T&M: Tell us about your biggest win or professional accomplishment.

MS: One of my most rewarding accomplishments was obtaining the dismissal of an ultrasound sonographer who was being sued in a medical negligence lawsuit arising out of a birth injury.  The sonographer had never been a party to a lawsuit and was completely unfamiliar with the legal process. Through a collaborative approach with experts in her field, we were able to formulate a defense that she had properly recognized and documented the abnormal findings on the transvaginal ultrasound report, and that there was evidence the report was provided to the OB-GYN managing the patient’s pregnancy. The judge granted the motion for summary judgment, finding that the sonographer complied with the standard of care by recognizing, documenting, and advising of the abnormality.

Following the dismissal, for years after, the sonographer invited me to serve as a guest lecturer for her sonography students at a local college to present on the potential pitfalls of medical negligence cases.

T&M: Similarly, what has been the biggest challenge of your career thus far?

MS: Every career has its challenges, and the legal field is certainly no exception. Each case presents its own merits and difficulties. With experience comes knowledge. Every successful lawyer will use their accomplishments and failures to help guide them on the next case, which may present with similar legal or factual issues. In defending a medical negligence matter, for example, the lawyer has to become an expert in their own right on the significance of lab values, chart entries and the applicable standard of care required for a reasonably careful doctor under the same or similar circumstances. In defending a product liability manufacturer, the lawyer must gain an understanding as to the design issues of the product, and for example, formulate a defense to establish that the product was not unreasonably dangerous at the time it left the control of the manufacturer.
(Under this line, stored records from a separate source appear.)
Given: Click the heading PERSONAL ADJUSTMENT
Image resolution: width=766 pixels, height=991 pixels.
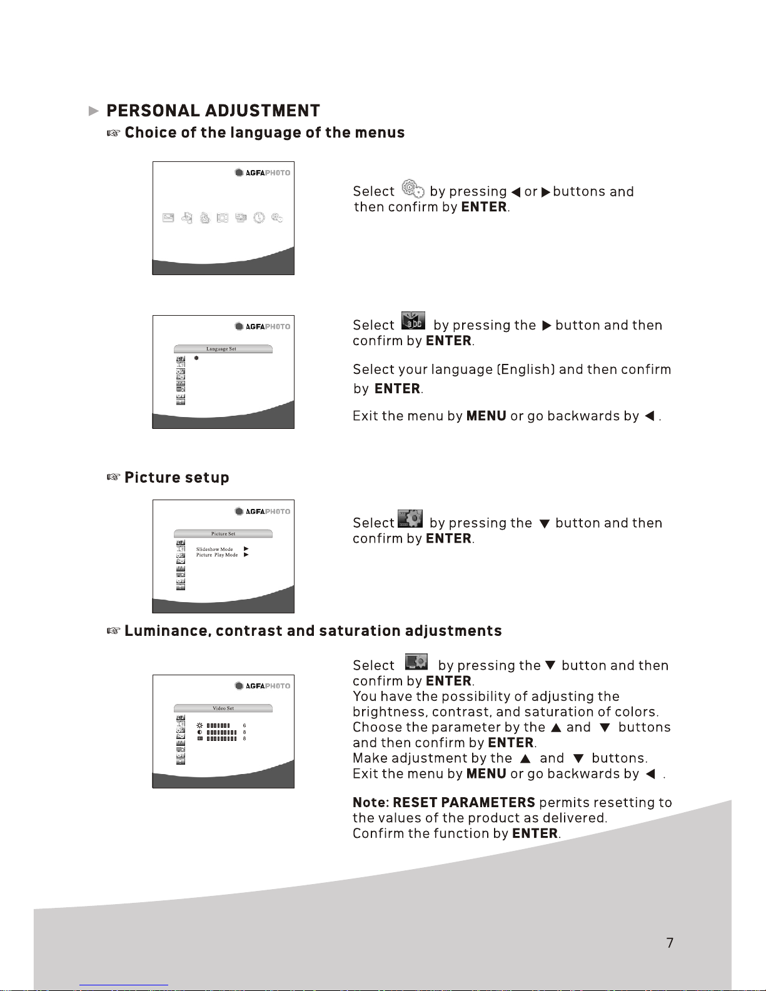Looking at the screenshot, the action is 213,111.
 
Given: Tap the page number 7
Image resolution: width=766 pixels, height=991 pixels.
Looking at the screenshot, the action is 670,943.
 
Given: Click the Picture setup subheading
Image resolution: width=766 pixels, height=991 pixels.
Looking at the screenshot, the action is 176,477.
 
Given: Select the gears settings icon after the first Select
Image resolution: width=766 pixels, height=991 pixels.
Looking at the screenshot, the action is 413,188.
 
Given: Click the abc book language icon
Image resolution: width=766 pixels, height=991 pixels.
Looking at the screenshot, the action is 413,321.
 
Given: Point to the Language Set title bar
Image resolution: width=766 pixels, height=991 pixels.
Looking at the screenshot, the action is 223,349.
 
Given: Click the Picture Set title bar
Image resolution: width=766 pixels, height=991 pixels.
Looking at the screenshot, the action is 223,533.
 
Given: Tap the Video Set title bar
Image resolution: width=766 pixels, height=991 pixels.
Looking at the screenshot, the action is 223,708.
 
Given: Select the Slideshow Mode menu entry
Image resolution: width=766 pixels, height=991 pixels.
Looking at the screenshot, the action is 214,549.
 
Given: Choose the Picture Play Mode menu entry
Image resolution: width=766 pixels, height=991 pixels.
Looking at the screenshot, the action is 217,555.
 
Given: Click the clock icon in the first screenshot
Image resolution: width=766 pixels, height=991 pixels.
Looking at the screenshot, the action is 259,218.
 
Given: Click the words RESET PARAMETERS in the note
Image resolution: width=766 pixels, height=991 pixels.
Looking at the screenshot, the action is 464,802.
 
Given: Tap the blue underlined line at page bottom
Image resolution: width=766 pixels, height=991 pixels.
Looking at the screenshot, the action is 124,985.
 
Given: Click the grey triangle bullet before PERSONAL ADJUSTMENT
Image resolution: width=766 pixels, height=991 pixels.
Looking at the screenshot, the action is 93,111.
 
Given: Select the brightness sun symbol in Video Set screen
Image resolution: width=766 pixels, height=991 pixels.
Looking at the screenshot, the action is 199,725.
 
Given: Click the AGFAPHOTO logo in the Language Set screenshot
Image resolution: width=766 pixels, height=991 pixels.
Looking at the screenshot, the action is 262,326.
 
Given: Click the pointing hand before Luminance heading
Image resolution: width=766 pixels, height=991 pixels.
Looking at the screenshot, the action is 114,631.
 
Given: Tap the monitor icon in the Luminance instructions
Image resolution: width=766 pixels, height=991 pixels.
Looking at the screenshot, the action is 416,662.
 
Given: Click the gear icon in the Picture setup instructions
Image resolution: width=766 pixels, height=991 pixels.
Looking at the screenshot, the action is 410,518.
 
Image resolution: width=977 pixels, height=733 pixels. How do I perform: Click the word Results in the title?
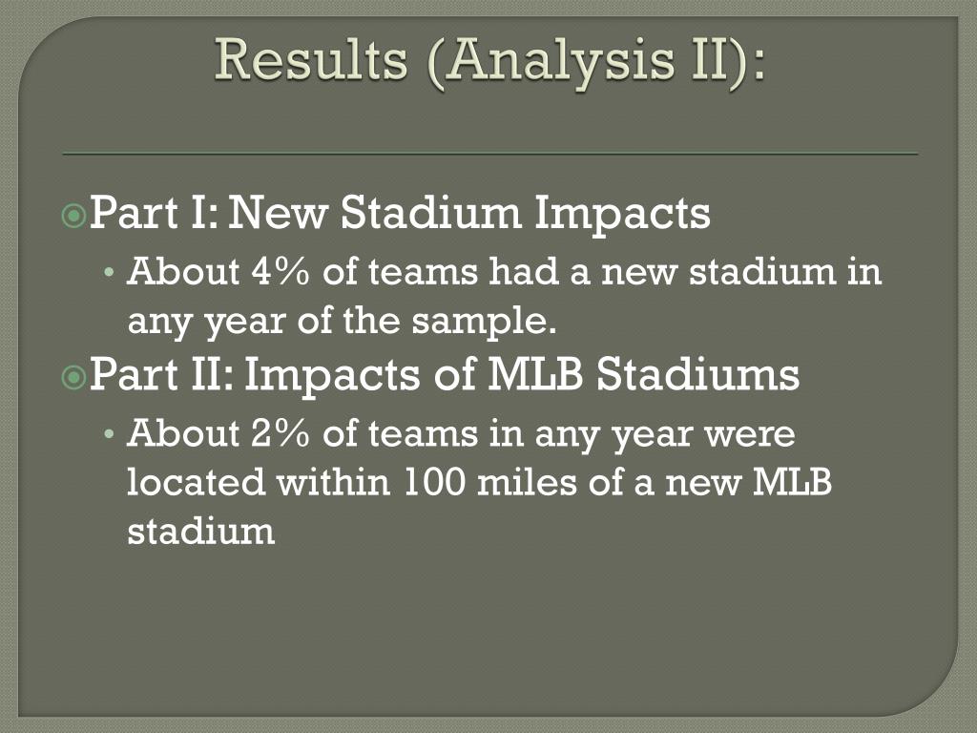tap(311, 60)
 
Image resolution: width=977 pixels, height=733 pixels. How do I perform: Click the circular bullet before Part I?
tap(74, 216)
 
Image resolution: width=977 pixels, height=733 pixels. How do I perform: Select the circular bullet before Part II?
tap(74, 377)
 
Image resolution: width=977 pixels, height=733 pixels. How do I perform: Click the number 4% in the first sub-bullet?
tap(280, 271)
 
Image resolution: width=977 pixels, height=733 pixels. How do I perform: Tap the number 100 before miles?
tap(434, 481)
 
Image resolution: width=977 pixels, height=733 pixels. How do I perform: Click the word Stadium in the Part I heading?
tap(430, 212)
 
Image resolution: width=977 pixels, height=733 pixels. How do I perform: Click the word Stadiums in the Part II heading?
tap(697, 373)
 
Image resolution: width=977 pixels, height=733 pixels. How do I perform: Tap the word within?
tap(333, 481)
With all the pressures involved in defending the client, I believe one of the biggest challenges for any lawyer is properly managing the expectations of their client. I believe this is best accomplished through collaboration and keeping the client informed. I was taught early in my career to call the client right away with good news and to call even faster with bad news.
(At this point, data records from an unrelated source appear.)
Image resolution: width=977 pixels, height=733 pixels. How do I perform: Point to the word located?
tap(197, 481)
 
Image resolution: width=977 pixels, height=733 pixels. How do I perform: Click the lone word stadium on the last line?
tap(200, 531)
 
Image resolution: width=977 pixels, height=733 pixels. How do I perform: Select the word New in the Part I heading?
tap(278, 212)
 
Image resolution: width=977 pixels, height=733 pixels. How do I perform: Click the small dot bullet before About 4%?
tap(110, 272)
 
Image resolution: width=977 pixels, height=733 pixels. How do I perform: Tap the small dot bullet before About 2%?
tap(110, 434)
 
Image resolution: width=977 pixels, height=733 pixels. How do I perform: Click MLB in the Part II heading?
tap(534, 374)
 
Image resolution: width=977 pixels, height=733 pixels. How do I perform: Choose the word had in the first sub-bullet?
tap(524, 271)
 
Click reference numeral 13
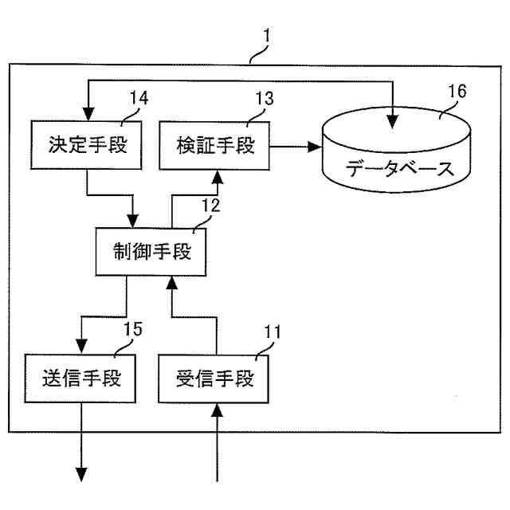click(265, 99)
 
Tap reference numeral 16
click(456, 92)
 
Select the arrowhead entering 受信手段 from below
click(218, 409)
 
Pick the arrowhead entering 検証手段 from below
click(218, 176)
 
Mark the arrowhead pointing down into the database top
click(391, 121)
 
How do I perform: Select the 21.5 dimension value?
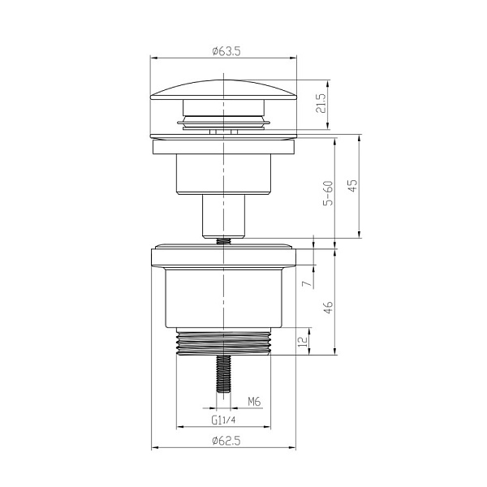coord(321,105)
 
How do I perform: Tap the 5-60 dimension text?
coord(327,194)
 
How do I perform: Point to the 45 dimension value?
coord(353,186)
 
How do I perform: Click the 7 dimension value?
coord(304,284)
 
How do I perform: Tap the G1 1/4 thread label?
coord(223,420)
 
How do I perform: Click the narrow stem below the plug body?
coord(222,215)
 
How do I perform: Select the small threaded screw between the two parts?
coord(222,239)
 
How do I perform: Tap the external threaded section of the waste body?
coord(222,343)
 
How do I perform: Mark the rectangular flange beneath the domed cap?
coord(222,145)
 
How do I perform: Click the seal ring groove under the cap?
coord(222,121)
T&M: Where is the one place in Chicago you always like to share with guests from out of town?

MS: It is hard to recommend just one place to visit when coming to town. Chicago is known for its beautiful and historic architecture, museums, views of Lake Michigan and countless culinary opportunities. If time and weather permit, a walk, jog or bike ride along Lakeshore Drive is a must. It is a great way to clear your head, get some exercise and take in the true beauty of the city. If time is limited, no matter what their favorite cuisine, there is an outstanding restaurant somewhere in the city that they will be talking about to their friends and family when they return home. Chicago is the city of the “Big Shoulders” and big opportunity for numerous adventures.

T&M: When not at work or home (or, working from home!), where are we most likely to find you?
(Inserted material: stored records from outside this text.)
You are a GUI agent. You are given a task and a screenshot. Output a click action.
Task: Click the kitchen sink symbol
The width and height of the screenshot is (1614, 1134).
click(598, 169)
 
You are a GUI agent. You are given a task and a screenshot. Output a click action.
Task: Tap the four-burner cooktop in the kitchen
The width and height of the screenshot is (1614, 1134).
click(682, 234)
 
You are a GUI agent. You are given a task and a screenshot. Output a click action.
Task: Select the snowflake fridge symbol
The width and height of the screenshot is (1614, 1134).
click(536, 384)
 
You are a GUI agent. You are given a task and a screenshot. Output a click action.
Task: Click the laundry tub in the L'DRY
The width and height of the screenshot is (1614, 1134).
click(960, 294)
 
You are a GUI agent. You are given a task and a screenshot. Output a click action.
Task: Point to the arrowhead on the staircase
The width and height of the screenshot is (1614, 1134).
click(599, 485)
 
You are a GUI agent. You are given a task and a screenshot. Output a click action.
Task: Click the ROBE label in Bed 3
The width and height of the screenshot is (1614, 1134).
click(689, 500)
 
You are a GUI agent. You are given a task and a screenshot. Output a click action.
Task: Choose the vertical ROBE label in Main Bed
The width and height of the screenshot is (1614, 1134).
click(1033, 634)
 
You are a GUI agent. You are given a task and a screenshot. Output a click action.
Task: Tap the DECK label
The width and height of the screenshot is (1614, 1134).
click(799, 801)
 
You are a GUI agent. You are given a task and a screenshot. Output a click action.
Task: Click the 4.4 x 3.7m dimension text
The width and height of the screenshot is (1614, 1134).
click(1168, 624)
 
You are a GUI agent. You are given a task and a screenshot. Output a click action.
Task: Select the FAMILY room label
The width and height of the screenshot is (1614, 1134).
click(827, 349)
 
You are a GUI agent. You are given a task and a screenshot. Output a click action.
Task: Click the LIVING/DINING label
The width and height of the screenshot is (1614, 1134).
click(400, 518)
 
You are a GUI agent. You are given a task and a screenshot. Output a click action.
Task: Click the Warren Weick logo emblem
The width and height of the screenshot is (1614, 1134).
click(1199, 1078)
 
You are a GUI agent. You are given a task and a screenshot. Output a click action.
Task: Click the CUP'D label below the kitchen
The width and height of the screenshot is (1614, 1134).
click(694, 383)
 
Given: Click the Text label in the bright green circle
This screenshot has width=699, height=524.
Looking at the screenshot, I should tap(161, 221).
MS: You will find me “on the move.” Rarely will I be home on a weekend day watching television (except for a Sunday Chicago Bears’ game or Cubs’ game – sorry White Sox fans).  My form of relaxation is staying physically active. That could mean hours of yard work, miles of bike riding, walking my 90-pound chocolate Labrador Retriever and finding the time to play tennis and golf. Work stimulates the mind and activity stimulates the body.